Write out the items word for word, starting at the line containing "Sort by the" and ending after the line containing "point(64,17)".
* * *
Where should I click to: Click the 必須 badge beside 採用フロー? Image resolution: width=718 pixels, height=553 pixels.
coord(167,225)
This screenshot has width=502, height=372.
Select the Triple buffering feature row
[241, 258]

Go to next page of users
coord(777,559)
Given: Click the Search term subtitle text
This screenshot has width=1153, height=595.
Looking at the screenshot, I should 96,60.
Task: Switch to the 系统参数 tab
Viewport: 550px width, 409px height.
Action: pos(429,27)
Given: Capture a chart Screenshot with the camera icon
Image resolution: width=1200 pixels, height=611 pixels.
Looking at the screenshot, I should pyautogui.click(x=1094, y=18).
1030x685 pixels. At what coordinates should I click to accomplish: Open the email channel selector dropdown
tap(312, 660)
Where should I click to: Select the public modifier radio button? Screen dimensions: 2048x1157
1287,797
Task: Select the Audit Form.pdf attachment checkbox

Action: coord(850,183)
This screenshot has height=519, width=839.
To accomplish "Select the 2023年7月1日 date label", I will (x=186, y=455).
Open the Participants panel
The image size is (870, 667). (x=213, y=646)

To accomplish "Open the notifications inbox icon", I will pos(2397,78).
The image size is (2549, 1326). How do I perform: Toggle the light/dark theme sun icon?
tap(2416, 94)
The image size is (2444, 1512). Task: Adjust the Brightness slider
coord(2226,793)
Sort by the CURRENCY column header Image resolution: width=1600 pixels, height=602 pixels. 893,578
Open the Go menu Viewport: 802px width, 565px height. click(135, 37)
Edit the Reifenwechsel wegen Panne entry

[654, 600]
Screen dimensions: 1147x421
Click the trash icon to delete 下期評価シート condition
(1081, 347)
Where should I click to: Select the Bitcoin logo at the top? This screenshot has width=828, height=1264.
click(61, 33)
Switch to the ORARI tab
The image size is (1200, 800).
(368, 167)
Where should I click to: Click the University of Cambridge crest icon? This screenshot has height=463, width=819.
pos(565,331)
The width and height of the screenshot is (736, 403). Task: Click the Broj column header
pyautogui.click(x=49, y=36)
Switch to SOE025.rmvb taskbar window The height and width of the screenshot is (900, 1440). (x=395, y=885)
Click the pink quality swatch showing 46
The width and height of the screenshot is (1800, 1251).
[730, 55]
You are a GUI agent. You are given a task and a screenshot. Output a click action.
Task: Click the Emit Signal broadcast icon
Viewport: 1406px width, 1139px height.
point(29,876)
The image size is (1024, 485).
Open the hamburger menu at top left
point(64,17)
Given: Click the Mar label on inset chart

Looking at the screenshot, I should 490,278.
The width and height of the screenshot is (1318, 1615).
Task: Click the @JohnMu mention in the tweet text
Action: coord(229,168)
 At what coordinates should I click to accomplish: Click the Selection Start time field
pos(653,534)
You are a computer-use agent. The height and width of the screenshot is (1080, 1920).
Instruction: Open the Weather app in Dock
* * *
* Completed task
Sort by the CURRENCY column header Image resolution: width=1600 pixels, height=602 pixels. 893,578
Open the Go menu Viewport: 802px width, 565px height. click(135, 37)
Edit the Reifenwechsel wegen Panne entry

[654, 600]
Screen dimensions: 1147x421
Click the trash icon to delete 下期評価シート condition
(1081, 347)
Where should I click to: Select the Bitcoin logo at the top? This screenshot has width=828, height=1264.
click(61, 33)
Switch to the ORARI tab
The image size is (1200, 800).
(368, 167)
Where should I click to: Click the University of Cambridge crest icon? This screenshot has height=463, width=819.
pos(565,331)
The width and height of the screenshot is (736, 403). Task: Click the Broj column header
pyautogui.click(x=49, y=36)
Switch to SOE025.rmvb taskbar window The height and width of the screenshot is (900, 1440). (x=395, y=885)
Click the pink quality swatch showing 46
The width and height of the screenshot is (1800, 1251).
[730, 55]
You are a GUI agent. You are given a task and a screenshot. Output a click action.
Task: Click the Emit Signal broadcast icon
Viewport: 1406px width, 1139px height.
point(29,876)
The image size is (1024, 485).
Open the hamburger menu at top left
point(64,17)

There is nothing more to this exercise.